SACRAMENTO - The Sacramento City Unified School District today announced that negotiations with the Sacramento City Teachers Association have ended as the union declared impasse. In lieu of a full agreement, students will begin distance learning on Sept. 3 and 4 with a temporary schedule including primarily asynchronous minutes. On September 1 and 2, SCTA members will receive paid professional development that will allow them to best meet the academic, social, and emotional success for all students.

“While SCTA can continue to frame our differences as ‘Quality vs Quantity’ we have to call into question their definition of quality,” said Superintendent Jorge Aguilar. “Our district compromised on the number of instructional minutes that would be provided to our students, but we cannot compromise on the quality of instruction and education for our students. SCTA’s proposal fails to provide adequate time for students to learn from their teacher. We spent the summer asking our community what they wanted from distance learning. The feedback was resounding: more quality instruction, more communication, and more accountability. Our community should be assured that any distance learning plan adopted by the district will contain these critical elements to assure that we are meeting all students’ needs.”
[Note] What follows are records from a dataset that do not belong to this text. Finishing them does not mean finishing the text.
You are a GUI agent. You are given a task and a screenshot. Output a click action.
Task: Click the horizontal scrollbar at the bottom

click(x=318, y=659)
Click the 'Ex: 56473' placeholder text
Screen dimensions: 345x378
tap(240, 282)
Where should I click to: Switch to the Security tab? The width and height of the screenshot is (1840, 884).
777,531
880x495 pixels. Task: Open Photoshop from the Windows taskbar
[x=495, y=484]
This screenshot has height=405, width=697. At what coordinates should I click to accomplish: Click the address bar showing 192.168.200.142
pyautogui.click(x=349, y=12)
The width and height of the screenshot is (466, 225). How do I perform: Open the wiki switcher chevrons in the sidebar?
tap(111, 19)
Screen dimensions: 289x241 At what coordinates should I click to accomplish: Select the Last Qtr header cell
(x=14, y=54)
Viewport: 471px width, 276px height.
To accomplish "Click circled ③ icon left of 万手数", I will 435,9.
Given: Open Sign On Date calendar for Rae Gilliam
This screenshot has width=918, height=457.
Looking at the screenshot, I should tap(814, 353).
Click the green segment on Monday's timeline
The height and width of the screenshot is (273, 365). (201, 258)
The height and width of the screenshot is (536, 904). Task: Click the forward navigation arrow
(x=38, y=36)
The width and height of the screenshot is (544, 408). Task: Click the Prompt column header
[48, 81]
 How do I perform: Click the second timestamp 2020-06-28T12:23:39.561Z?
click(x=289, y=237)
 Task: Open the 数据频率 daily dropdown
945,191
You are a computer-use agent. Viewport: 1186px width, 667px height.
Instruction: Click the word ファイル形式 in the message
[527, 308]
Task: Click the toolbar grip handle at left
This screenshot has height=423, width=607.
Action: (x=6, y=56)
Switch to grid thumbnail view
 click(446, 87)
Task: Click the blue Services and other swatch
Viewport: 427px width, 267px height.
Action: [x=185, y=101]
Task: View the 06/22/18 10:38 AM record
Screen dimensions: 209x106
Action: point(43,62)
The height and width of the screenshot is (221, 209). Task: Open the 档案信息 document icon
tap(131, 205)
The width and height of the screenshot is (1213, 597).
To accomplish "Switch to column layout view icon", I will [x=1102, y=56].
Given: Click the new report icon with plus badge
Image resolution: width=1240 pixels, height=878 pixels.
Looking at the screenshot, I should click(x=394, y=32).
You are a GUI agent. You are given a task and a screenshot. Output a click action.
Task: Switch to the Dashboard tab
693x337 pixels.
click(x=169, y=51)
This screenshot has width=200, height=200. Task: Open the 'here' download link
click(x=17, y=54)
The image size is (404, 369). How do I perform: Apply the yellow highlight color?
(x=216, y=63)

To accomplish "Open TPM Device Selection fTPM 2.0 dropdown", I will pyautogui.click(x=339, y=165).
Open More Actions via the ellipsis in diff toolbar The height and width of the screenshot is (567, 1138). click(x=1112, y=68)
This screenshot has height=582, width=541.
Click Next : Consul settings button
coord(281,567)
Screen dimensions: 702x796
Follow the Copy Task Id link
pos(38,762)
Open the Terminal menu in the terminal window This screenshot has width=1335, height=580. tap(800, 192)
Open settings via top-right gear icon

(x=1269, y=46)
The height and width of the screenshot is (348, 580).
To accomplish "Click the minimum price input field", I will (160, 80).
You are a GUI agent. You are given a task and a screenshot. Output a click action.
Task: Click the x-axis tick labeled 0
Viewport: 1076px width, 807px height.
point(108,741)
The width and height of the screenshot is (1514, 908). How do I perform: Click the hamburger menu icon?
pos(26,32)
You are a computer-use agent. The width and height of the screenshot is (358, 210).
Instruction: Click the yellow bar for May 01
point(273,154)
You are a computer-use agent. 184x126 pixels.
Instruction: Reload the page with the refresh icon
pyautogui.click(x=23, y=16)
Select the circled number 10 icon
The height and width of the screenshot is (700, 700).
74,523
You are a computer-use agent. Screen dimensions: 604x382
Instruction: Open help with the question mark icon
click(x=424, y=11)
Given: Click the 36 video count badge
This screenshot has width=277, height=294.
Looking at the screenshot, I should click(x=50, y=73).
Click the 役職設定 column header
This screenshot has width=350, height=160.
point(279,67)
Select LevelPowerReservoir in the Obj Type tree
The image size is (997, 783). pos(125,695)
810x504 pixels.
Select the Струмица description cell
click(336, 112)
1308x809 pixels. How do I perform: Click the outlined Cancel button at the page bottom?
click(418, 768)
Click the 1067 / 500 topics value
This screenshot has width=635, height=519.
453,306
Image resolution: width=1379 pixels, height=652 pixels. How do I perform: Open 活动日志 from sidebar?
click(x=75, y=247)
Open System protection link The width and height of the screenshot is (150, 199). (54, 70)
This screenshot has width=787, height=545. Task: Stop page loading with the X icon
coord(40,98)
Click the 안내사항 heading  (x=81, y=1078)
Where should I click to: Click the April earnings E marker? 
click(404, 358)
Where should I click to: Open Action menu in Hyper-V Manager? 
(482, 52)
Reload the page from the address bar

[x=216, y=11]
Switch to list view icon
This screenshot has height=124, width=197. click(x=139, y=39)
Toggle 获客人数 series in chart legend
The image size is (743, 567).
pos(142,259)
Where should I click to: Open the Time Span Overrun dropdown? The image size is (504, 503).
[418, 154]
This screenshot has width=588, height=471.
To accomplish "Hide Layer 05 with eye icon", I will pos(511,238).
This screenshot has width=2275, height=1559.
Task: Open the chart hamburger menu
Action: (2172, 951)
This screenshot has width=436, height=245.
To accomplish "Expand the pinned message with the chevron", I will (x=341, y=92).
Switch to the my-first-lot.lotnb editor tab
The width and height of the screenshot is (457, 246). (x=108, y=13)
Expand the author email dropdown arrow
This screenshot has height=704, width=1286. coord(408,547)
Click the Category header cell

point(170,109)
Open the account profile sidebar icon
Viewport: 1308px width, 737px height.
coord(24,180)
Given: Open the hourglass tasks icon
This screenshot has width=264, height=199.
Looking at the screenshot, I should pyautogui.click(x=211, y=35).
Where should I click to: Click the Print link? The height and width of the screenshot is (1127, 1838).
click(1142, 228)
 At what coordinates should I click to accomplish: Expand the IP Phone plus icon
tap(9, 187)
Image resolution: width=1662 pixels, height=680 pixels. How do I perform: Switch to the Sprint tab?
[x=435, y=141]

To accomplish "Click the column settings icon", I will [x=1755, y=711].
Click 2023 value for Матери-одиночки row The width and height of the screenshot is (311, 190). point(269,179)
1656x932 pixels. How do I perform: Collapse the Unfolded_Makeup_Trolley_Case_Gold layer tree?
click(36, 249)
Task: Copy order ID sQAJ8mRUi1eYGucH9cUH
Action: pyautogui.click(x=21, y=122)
Real Quality for Students 

The following components of the plan protect educational quality for students, and ensure that the district is adhering to state law requirements:

  • Essential standards for every student, which are the building blocks for learning mastery and are part of the Common Core standards
  • Recorded instruction to allow students and families to access lessons 
  • Assessments of student learning and identification of where targeted intervention and support are needed
  • Students with disabilities receive the individualized services as required by their IEP and state and federal law
  • Special Education service logs and documentation to ensure students with disabilities are receiving services required by law
  • Minutes of live instruction vs. independent work. Live instruction is a primary component of the minimum instructional minutes required by SB 98, made up of two types of learning: synchronous (live) and asynchronous (independent work). For every minute taken away from synchronous instruction, students are required to complete independent work up to the total minimum instructional minutes. As an example, SCTA’s plan would require Kindergarteners to complete 90 minutes of independent work, every day, and other grades to complete two (2) hours. Research shows students are more successful when they receive direct instruction from their teacher.
  • Legal requirements/obligations

Compromises by the District 

The district compromised on several areas in response to SCTA counter-proposals. At the request of SCTA, the district agreed to:

  • Implement a schedule with fewer total instructional minutes for the first two days to allow teachers time to adapt to the new learning environment. This is on top of providing two extra paid days of professional learning for teachers ahead of school beginning. 
  • Reduce the number of total instructional minutes for students, specifically:
    • TK-K: Reduced from 252 to 180
    • Grade 1-3: Reduced from 252 to 230
    • Grades 4-6: Reduced from 272 to 240
    • Grades 7-8: Reduced from 278 to 240
    • Grade 9-12: Reduced from 295 to 240

”We can’t accept that distance learning will result in inequitable outcomes for some of our most vulnerable students,” said President Jessie Ryan. “Equity is not optional. We must ensure all students, irrespective of their zip code, receive access to a quality education.  Our students and families have been waiting anxiously for learning to resume and we have a moral imperative to create guard rails for their education during this pandemic.  The Board is extremely disappointed with SCTA’s tactics, which threaten our students’ success.  What I can tell you, with three days left until school starts, is that all of us, from teachers in the classroom, to our principals, custodians, and school board want what’s best for our students.” 

Negotiations Delayed 

The district passed a proposal to SCTA on distance learning on July 16 and failed to receive a response until Aug. 6, 21 days later. Since July 2, the district invited SCTA to meet on 28 dates, in which the union only accepted eight of these dates. After the district gave SCTA a counter proposal on August 13, SCTA waited another 11 days to respond with a proposal that was nearly identical to its first proposal on August 6. These stall tactics pushed negotiations to just days before distance learning was set to begin on Sept. 3. The parties met Aug. 29 and 30, and SCTA indicated it would like to meet a third time on Aug. 31, where it failed to pass a proposal at all and immediately declared an impasse.